Dans ce numéro, vous trouverez, en introduction, le discours du Général Nguyen Van Rinh (VAVA) et les exposés très documentés de trois Présidents de l’AAFV, Francis Gendreau, Hélène Luc et Gérard Daviot. Il leur revenait, en raison de l’antériorité reconnue de l’association dans le combat militant pour les victimes de l’Agent orange/Dioxine au Vietnam et de par le monde, d’ouvrir ce colloque d’experts, associé aussi au Fonds d’Alerte (www.faaod.fr), présidé par Pierric Le Neveu.
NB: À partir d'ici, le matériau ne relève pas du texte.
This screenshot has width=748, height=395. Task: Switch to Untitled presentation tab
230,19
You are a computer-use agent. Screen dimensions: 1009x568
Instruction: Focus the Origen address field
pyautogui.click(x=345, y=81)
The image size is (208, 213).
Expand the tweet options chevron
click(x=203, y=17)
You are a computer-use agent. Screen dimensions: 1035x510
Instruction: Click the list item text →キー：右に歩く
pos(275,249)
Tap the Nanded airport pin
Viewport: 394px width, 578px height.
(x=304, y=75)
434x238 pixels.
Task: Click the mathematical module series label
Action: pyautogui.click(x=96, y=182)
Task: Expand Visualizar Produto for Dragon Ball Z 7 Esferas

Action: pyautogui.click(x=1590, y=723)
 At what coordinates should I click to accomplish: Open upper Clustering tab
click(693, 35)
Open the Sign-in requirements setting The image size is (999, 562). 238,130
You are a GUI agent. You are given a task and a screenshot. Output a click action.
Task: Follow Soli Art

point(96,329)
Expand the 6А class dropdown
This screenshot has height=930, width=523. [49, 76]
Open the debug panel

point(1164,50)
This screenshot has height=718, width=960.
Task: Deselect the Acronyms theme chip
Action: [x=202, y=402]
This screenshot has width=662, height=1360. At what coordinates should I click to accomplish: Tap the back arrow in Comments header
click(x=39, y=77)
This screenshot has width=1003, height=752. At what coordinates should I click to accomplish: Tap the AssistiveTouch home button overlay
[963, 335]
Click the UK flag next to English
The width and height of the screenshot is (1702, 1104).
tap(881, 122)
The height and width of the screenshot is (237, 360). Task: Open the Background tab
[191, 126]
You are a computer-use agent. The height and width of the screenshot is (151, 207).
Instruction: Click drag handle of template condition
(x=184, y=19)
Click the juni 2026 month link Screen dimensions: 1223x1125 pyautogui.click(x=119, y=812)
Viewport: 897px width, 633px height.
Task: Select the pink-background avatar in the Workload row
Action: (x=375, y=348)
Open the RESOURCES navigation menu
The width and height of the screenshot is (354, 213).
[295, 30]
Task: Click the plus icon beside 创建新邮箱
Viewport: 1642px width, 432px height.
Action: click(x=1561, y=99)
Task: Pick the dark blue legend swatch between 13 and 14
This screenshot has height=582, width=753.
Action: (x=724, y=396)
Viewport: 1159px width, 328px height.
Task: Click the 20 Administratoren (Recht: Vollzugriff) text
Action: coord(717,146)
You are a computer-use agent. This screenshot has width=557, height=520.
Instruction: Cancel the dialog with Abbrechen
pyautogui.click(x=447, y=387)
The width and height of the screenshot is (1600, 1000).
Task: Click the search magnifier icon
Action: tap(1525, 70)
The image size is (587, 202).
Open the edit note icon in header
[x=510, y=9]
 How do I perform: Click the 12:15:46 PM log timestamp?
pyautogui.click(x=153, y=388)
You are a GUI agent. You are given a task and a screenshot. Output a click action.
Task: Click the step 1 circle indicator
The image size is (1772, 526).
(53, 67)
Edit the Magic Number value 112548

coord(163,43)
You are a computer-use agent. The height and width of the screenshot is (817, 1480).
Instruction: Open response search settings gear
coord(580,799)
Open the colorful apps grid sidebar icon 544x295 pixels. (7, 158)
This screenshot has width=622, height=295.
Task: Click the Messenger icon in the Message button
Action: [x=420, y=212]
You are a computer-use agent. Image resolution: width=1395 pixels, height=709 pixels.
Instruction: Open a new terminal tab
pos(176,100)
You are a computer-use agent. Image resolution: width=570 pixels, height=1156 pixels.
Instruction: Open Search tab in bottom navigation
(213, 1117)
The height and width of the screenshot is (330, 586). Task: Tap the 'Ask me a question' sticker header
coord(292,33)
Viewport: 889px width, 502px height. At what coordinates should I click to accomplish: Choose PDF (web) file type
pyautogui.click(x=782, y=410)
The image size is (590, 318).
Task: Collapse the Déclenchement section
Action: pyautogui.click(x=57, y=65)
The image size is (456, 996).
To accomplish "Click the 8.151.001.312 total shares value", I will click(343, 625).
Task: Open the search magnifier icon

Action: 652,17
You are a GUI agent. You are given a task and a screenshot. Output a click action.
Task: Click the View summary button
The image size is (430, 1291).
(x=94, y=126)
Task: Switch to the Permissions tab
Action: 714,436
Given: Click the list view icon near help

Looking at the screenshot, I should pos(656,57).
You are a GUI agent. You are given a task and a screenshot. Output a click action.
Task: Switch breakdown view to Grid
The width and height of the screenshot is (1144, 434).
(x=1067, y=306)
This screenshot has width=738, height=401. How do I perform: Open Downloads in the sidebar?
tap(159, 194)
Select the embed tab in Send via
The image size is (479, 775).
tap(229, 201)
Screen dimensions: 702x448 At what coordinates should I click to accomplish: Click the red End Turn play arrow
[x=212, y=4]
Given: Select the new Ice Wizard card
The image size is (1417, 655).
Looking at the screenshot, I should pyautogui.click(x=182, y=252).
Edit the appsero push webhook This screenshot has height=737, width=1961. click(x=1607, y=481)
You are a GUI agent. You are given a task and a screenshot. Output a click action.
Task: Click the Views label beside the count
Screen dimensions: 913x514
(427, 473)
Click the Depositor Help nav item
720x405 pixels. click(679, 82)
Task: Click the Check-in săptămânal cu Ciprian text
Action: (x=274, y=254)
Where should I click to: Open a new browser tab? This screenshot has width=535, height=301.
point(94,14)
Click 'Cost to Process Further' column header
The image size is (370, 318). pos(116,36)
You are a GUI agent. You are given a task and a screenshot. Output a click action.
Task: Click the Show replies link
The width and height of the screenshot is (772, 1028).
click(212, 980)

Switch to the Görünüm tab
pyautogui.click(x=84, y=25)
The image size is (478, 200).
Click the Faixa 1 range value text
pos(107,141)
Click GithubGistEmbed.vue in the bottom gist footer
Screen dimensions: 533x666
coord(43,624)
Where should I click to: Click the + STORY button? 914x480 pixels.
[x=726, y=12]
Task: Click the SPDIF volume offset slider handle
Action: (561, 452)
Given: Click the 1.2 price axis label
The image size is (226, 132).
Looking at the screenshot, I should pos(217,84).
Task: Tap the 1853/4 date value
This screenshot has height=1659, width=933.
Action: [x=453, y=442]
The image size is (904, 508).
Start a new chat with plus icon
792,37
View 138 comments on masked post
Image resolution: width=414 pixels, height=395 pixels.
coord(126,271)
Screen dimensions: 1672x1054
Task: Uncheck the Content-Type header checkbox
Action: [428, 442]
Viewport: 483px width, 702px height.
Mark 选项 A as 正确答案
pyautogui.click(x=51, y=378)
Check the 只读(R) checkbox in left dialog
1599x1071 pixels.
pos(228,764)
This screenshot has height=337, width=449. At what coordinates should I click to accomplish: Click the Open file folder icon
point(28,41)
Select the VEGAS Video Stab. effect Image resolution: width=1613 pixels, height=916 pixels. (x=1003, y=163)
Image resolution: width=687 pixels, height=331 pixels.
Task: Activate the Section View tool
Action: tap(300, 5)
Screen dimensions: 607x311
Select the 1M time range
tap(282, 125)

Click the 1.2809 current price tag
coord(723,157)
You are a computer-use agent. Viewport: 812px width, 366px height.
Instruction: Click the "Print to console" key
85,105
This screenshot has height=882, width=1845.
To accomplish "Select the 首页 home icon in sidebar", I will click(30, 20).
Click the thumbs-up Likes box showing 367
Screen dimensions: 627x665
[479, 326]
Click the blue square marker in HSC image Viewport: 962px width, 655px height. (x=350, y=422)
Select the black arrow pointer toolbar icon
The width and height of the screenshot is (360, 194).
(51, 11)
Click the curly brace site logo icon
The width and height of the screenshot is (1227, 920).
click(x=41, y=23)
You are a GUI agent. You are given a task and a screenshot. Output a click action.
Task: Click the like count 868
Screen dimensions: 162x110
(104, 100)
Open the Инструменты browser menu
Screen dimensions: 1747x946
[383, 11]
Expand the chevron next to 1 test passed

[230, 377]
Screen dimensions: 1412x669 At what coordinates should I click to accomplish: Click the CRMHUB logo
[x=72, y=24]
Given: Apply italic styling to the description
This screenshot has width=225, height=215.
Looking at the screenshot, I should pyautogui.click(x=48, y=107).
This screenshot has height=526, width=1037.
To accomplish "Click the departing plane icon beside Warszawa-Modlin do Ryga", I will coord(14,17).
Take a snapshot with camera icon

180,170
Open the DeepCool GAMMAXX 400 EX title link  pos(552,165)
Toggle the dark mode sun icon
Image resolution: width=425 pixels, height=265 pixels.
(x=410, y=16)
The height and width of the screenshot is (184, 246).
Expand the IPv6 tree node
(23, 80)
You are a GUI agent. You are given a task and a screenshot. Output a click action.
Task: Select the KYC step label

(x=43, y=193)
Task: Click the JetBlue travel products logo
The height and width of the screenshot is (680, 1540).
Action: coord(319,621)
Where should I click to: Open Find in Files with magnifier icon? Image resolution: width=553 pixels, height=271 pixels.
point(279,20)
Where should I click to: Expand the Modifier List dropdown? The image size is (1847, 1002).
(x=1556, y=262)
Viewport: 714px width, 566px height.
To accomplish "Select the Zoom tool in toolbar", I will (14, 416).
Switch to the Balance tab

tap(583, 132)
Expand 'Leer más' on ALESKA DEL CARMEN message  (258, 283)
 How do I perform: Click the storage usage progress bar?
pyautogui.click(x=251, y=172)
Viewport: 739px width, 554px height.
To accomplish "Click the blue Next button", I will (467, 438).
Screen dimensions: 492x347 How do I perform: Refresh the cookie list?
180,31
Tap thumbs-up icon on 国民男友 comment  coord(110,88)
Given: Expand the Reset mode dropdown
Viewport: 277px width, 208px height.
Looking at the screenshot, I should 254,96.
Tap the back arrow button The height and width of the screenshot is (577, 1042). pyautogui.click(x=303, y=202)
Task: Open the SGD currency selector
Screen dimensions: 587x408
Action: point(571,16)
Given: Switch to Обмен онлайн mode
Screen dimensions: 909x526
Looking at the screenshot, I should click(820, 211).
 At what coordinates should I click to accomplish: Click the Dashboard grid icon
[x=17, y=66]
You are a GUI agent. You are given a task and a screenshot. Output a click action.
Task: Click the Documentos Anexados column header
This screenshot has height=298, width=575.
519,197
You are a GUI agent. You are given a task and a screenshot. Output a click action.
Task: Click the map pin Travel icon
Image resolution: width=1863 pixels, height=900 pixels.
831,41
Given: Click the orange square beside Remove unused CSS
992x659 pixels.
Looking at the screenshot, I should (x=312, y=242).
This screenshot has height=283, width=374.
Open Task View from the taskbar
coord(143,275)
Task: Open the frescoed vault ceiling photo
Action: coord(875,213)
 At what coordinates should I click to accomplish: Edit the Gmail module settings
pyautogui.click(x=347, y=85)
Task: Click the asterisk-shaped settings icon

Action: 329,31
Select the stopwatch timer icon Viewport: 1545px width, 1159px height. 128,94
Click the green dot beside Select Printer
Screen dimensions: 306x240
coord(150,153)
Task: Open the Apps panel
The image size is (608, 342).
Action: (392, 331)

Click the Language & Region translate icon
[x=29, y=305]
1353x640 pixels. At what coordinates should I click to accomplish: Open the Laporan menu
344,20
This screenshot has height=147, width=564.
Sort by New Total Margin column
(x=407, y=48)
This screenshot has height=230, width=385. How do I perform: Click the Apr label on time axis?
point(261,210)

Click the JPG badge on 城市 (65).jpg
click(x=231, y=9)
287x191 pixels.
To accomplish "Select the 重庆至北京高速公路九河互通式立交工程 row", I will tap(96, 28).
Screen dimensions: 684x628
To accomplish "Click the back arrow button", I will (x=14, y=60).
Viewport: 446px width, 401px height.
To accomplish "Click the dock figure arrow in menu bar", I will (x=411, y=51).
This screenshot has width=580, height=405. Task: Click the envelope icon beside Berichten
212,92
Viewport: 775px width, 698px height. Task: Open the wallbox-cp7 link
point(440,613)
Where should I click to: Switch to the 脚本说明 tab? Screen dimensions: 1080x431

Ils ont planté le décor de cette mobilisation générale dont l’AFAPE sonne la charge. Il y a beaucoup de pain sur la planche. Perspectives sera attentive au développement des actions dont l’assistance nombreuse à ces Journées de Mai 2018 a prouvé la pertinence, l’opportunité et l’esprit de solidarité franco- vietnamienne jamais démenti à travers les vicissitudes de l’Histoire.
L’AAFV a notamment financé 109 réalisations dans 30 provinces, en direction des familles ayant des victimes de l’Agent orange/ Dioxine (maisons du coeur, microcrédits, élevages, puits et pompages, réservoirs d’eau, parrainages, formation professionnelle…). La solidarité c’est aussi son soutien au procès de Madame Tran To Nga contre les firmes chimiques complices de cette action militaire par des procédés prohibés. Car, hélas, Monsanto n’est que le chef de file mais non le seul fournisseur, en connaissance de cause, de ce poison létale et dévastateur.